| Instruction |
Please copy the blog post word for word, between "Time to Chill, Methinks" and "Black & chums…)", inclusive.

| Quoted text |
Time to Chill, Methinks
Good morning folks. Like David Cameron, my Muse has decided to go on holiday away from words like “recession”, “credit rating” and of course the time honoured phrase “Oh God, we’re fucked, I’m fucked, they’re fucked, we’re all fucked.” so if this latest episode in the Writings of a Fat Motorman make no sense at all, I must apologise – blame the global economy. Or at least the BBC for telling me about it. I am told that in such situations, ignorance is bliss – personally I’m not as happy as I’d like to be.
(Ooops. Break in narrative required: I must briefly chat to a former Wetland Centre colleague. It’s always good to catch up. What’s more she’s wearing a Pixies t-shirt. Potter approves very much of any tribute to Frank Black & chums…)

[Rows showing where targets appear]
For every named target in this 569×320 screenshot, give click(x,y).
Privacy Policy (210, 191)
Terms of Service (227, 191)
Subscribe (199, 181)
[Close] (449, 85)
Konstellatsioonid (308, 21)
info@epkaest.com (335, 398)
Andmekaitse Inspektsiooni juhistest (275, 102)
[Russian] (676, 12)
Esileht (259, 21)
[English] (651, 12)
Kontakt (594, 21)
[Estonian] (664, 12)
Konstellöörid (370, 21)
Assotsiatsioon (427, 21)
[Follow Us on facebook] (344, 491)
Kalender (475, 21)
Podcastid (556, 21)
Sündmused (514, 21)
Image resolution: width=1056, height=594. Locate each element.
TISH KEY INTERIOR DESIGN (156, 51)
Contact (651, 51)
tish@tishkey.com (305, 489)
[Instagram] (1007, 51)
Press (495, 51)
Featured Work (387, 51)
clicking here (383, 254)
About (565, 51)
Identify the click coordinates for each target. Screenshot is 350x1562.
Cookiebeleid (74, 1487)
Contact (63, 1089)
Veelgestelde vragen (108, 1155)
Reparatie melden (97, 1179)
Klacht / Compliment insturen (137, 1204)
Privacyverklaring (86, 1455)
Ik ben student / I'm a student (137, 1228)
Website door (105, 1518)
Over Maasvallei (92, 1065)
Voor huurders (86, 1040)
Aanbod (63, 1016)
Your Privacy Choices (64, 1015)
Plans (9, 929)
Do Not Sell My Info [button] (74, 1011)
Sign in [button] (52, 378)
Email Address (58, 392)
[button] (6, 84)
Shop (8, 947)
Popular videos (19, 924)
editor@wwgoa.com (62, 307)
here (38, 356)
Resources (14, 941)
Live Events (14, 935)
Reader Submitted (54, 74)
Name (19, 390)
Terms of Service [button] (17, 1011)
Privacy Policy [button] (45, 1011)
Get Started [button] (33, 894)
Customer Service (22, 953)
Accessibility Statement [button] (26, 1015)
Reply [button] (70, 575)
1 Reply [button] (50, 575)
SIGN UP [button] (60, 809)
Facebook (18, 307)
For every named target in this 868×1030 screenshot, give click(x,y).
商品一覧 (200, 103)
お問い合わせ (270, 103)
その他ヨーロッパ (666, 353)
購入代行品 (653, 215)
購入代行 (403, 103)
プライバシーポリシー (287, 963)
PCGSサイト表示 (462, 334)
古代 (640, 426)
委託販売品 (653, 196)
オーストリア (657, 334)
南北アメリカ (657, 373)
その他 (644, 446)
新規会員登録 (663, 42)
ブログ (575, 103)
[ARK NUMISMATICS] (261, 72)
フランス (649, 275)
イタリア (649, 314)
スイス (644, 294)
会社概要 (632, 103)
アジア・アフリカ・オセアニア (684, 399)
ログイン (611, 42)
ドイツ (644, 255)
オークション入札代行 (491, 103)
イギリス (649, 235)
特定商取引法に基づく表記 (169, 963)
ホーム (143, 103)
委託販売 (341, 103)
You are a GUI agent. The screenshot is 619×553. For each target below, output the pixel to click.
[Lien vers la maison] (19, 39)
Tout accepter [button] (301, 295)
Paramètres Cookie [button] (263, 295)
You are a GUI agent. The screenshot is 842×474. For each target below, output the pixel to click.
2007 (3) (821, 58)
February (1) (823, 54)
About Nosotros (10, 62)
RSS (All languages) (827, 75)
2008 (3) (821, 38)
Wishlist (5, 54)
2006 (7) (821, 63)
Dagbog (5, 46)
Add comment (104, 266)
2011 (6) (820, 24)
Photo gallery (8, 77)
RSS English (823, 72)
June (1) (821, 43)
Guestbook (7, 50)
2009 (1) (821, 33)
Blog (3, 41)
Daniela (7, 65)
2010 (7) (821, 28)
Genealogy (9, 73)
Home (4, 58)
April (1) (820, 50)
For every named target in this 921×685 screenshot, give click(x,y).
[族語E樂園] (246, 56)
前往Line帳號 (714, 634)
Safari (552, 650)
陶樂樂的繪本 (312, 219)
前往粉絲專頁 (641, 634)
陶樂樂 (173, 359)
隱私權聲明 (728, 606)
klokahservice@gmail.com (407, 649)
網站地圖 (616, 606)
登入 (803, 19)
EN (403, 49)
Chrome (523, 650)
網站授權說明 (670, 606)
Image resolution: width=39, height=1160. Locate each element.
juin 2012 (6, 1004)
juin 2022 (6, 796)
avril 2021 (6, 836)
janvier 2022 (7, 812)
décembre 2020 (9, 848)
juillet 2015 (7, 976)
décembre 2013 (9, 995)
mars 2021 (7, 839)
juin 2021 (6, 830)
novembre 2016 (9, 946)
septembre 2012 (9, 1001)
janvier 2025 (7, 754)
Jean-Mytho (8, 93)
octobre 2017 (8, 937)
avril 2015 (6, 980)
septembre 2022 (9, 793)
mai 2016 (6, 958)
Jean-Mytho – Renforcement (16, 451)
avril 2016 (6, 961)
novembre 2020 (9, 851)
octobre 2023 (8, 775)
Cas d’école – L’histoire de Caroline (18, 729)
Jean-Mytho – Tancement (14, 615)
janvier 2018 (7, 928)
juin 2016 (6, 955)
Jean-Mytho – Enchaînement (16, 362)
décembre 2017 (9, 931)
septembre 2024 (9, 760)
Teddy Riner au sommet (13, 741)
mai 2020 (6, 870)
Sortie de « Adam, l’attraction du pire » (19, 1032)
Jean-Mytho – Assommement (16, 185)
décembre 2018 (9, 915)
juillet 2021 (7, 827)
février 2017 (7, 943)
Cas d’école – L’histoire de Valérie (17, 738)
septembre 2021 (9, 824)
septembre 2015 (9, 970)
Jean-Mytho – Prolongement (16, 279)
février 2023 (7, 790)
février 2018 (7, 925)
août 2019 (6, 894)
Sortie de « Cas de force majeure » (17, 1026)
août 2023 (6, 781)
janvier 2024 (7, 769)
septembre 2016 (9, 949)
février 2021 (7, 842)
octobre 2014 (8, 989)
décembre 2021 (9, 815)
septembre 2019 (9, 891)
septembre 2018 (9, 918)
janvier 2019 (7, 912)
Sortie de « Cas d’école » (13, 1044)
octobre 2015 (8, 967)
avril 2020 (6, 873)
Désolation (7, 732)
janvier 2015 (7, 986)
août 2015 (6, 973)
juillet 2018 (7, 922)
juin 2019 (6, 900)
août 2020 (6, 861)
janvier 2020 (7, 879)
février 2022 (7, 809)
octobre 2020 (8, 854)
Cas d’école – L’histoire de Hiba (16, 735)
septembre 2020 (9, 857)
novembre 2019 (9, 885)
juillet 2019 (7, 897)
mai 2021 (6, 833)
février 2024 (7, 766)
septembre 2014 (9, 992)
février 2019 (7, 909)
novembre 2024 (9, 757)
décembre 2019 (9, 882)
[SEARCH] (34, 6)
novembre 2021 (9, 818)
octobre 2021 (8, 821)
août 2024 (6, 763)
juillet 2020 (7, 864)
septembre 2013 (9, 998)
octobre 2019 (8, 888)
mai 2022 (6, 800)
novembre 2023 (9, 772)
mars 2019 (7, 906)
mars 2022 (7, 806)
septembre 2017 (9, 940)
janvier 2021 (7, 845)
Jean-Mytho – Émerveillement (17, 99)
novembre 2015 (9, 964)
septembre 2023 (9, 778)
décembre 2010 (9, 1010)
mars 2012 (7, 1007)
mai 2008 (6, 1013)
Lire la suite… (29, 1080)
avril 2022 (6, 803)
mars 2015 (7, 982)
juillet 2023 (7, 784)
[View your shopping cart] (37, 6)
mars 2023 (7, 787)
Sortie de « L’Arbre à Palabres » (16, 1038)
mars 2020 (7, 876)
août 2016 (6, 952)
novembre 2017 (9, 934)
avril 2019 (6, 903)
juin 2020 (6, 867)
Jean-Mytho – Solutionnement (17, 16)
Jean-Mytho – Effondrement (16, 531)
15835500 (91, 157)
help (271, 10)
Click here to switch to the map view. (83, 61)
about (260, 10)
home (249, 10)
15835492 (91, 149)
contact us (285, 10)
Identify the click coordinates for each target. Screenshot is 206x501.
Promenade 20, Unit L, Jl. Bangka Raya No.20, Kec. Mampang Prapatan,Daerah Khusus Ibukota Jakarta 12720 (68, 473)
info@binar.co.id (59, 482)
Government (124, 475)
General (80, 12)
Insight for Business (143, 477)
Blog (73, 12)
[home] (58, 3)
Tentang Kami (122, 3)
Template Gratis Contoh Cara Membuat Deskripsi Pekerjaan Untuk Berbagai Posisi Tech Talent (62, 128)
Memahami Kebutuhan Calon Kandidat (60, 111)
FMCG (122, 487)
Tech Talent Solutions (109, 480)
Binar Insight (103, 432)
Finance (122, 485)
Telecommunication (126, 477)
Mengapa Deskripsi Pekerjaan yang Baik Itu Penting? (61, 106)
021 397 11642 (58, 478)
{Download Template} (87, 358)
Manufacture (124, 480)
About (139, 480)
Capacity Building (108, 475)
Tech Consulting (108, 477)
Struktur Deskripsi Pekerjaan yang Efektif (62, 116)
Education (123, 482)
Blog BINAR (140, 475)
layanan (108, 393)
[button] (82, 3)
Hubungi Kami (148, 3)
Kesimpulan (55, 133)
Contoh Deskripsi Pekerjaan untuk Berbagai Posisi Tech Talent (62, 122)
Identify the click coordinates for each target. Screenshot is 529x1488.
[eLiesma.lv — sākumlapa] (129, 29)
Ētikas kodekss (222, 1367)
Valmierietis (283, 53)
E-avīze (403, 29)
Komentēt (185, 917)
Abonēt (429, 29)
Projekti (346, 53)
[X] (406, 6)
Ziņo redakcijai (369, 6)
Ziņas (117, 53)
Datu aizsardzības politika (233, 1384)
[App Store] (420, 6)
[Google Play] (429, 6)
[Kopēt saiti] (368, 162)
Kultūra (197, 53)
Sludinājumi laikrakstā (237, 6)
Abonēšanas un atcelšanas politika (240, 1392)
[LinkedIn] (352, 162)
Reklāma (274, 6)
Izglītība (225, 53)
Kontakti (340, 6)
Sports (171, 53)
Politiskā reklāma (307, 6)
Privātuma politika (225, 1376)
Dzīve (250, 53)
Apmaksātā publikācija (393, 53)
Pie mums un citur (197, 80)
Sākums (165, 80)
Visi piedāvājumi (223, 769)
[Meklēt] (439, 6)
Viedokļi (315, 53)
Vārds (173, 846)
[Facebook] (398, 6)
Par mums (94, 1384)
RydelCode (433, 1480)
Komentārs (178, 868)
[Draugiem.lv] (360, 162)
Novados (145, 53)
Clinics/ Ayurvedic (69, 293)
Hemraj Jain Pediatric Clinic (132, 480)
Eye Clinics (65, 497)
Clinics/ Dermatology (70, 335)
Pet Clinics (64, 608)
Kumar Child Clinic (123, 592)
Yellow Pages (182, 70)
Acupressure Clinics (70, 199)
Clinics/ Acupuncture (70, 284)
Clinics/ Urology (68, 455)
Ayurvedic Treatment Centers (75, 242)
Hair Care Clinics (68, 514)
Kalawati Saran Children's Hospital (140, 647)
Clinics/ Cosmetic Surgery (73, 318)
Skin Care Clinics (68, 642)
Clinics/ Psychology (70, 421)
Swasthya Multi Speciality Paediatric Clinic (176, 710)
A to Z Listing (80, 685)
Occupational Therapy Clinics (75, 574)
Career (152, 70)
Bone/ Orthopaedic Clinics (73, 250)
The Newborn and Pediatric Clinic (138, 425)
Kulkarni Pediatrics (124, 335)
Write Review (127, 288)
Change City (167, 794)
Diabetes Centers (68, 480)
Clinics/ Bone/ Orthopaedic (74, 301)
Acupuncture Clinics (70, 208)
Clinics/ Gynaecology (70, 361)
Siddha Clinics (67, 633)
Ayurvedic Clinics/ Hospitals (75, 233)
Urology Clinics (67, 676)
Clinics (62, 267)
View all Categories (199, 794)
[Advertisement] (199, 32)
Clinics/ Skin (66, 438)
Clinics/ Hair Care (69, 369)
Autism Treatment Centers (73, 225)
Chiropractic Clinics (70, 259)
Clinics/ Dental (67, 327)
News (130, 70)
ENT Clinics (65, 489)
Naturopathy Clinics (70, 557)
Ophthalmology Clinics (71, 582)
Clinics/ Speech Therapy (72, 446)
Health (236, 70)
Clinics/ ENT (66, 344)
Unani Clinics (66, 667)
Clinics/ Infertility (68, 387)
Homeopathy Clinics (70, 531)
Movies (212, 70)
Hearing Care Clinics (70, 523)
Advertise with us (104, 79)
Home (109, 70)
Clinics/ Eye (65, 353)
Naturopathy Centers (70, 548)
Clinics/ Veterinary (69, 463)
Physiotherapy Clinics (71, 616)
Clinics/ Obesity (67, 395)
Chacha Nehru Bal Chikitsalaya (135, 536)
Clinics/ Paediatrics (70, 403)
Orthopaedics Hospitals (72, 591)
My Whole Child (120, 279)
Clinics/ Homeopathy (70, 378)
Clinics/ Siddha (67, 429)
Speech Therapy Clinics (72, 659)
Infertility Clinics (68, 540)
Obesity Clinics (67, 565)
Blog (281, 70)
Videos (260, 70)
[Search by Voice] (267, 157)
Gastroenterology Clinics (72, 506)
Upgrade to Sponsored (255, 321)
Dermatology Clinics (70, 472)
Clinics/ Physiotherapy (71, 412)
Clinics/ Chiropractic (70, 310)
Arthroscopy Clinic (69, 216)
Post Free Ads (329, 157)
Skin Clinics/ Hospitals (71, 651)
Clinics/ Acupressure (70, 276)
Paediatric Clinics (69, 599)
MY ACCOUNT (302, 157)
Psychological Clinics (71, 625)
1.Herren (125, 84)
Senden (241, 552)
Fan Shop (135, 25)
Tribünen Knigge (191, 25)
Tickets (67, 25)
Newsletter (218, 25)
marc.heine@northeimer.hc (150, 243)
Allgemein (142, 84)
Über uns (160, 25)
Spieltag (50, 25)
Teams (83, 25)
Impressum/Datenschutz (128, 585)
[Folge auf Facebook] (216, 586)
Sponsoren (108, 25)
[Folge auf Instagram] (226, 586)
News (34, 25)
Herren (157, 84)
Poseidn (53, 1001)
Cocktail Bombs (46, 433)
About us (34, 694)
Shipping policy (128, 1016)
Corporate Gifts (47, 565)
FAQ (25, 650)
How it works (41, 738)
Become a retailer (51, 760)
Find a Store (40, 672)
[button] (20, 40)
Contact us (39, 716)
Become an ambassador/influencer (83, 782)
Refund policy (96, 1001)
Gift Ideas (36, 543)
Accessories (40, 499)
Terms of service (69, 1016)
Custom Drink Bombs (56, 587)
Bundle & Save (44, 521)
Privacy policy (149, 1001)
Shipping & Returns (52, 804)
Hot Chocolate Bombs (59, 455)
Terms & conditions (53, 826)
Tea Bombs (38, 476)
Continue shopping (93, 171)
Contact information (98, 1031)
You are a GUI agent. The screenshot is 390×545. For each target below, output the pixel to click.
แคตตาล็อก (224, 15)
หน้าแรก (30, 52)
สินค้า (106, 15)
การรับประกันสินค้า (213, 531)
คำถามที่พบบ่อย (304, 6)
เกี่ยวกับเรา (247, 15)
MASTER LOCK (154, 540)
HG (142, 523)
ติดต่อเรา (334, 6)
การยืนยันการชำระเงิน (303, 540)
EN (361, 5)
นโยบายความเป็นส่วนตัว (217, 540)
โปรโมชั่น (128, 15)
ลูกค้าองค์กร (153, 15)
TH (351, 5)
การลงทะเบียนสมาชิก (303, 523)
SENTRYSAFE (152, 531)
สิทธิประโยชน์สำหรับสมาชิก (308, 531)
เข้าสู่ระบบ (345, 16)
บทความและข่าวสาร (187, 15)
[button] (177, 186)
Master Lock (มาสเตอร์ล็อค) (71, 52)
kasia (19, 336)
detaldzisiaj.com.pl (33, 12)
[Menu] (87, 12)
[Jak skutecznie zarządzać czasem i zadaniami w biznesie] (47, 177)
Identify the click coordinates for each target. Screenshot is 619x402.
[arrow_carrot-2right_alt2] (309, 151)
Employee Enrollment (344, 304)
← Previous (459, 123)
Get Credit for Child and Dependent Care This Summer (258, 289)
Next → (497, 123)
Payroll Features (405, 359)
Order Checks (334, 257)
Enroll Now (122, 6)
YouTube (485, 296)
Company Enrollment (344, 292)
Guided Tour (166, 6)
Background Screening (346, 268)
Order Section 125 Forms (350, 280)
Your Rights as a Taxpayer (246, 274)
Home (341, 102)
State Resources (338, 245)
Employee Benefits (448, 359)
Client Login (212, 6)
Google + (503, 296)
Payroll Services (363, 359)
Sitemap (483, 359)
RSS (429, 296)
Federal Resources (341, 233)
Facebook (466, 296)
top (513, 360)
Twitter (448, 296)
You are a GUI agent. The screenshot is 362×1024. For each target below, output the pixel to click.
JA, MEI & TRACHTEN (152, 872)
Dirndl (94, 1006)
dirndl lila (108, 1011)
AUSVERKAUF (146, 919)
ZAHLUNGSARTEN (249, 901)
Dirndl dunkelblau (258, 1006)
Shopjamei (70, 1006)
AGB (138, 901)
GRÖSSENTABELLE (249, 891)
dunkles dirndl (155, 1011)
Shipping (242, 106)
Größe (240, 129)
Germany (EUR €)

| Worked solution |
Time to Chill, Methinks
Good morning folks. Like David Cameron, my Muse has decided to go on holiday away from words like “recession”, “credit rating” and of course the time honoured phrase “Oh God, we’re fucked, I’m fucked, they’re fucked, we’re all fucked.” so if this latest episode in the Writings of a Fat Motorman make no sense at all, I must apologise – blame the global economy. Or at least the BBC for telling me about it. I am told that in such situations, ignorance is bliss – personally I’m not as happy as I’d like to be.
(Ooops. Break in narrative required: I must briefly chat to a former Wetland Centre colleague. It’s always good to catch up. What’s more she’s wearing a Pixies t-shirt. Potter approves very much of any tribute to Frank Black & chums…)